+++ Data extract +++

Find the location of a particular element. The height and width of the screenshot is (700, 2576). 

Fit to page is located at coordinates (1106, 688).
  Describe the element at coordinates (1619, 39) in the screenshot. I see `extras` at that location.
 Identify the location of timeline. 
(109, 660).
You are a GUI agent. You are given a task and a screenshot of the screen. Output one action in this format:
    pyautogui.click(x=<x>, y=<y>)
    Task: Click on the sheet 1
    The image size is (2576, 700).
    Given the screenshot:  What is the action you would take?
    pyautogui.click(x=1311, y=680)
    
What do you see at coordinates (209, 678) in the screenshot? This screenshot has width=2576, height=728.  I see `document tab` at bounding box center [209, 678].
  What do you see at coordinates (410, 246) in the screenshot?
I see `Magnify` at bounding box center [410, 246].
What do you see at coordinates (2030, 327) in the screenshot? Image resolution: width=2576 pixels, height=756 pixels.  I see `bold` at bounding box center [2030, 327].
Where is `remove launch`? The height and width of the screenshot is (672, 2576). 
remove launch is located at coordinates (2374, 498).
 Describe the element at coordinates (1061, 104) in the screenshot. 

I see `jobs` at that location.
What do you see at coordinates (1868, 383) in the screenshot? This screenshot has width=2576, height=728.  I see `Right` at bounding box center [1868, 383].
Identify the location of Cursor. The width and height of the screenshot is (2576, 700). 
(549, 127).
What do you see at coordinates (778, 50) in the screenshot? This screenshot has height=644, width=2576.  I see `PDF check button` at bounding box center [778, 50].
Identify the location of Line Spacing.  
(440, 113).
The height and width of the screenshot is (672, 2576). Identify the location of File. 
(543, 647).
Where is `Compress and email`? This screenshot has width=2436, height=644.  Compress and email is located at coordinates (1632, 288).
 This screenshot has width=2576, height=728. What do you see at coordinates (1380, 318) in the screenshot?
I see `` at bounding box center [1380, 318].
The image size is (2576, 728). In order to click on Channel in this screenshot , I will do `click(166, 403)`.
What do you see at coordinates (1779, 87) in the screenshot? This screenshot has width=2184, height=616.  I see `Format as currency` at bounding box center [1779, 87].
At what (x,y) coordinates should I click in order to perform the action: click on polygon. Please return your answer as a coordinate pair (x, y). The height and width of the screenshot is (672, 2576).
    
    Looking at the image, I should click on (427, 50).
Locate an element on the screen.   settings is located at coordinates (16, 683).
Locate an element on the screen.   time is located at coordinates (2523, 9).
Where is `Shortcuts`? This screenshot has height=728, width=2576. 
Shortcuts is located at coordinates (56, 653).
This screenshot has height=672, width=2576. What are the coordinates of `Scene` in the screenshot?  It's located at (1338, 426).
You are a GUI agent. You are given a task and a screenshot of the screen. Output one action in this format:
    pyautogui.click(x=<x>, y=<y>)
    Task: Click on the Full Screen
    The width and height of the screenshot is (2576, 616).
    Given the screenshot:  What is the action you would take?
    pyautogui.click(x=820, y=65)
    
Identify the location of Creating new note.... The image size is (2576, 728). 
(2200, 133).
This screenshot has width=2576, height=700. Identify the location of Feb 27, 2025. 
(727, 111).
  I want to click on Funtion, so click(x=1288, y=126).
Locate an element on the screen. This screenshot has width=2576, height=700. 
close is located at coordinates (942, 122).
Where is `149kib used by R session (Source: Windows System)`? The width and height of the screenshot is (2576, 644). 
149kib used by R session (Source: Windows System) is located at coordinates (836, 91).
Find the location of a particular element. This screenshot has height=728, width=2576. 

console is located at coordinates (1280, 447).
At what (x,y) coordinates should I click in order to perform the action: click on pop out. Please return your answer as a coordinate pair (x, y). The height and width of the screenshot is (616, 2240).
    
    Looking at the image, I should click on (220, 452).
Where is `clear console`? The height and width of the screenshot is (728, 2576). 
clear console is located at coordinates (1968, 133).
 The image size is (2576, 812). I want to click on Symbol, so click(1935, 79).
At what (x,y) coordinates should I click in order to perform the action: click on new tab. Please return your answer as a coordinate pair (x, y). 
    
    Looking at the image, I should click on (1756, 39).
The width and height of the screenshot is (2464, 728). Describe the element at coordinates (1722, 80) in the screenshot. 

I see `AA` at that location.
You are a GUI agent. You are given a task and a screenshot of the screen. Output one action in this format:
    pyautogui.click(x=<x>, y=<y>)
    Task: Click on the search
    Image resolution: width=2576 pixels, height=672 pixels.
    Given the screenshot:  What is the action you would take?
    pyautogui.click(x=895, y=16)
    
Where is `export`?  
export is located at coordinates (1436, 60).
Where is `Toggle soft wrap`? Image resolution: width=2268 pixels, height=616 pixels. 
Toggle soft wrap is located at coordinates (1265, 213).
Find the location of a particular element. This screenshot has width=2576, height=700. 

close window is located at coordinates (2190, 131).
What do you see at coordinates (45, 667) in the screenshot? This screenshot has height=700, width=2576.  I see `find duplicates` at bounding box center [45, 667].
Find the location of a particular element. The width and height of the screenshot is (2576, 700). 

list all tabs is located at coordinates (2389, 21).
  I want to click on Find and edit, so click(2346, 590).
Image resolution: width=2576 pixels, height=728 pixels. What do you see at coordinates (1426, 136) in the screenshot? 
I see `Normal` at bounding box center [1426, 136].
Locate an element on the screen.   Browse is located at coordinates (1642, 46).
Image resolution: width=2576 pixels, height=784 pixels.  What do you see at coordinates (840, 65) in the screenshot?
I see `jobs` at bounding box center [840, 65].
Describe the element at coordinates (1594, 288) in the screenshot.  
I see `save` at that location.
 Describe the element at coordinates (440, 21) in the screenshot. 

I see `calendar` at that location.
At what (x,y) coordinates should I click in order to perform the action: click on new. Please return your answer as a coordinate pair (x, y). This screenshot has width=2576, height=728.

+++

# Set problem
Reproduce the lines from the one containing "Identify the location of Line Spacing." through the one containing "This screenshot has height=672, width=2576.", inclusive, with "polygon" changed to "rectangle" and everything else left the same.

# Written solution
Identify the location of Line Spacing.  
(440, 113).
The height and width of the screenshot is (672, 2576). Identify the location of File. 
(543, 647).
Where is `Compress and email`? This screenshot has width=2436, height=644.  Compress and email is located at coordinates (1632, 288).
 This screenshot has width=2576, height=728. What do you see at coordinates (1380, 318) in the screenshot?
I see `` at bounding box center [1380, 318].
The image size is (2576, 728). In order to click on Channel in this screenshot , I will do `click(166, 403)`.
What do you see at coordinates (1779, 87) in the screenshot? This screenshot has width=2184, height=616.  I see `Format as currency` at bounding box center [1779, 87].
At what (x,y) coordinates should I click in order to perform the action: click on rectangle. Please return your answer as a coordinate pair (x, y). The height and width of the screenshot is (672, 2576).
    
    Looking at the image, I should click on (427, 50).
Locate an element on the screen.   settings is located at coordinates (16, 683).
Locate an element on the screen.   time is located at coordinates (2523, 9).
Where is `Shortcuts`? This screenshot has height=728, width=2576. 
Shortcuts is located at coordinates (56, 653).
This screenshot has height=672, width=2576. What are the coordinates of `Scene` in the screenshot?  It's located at (1338, 426).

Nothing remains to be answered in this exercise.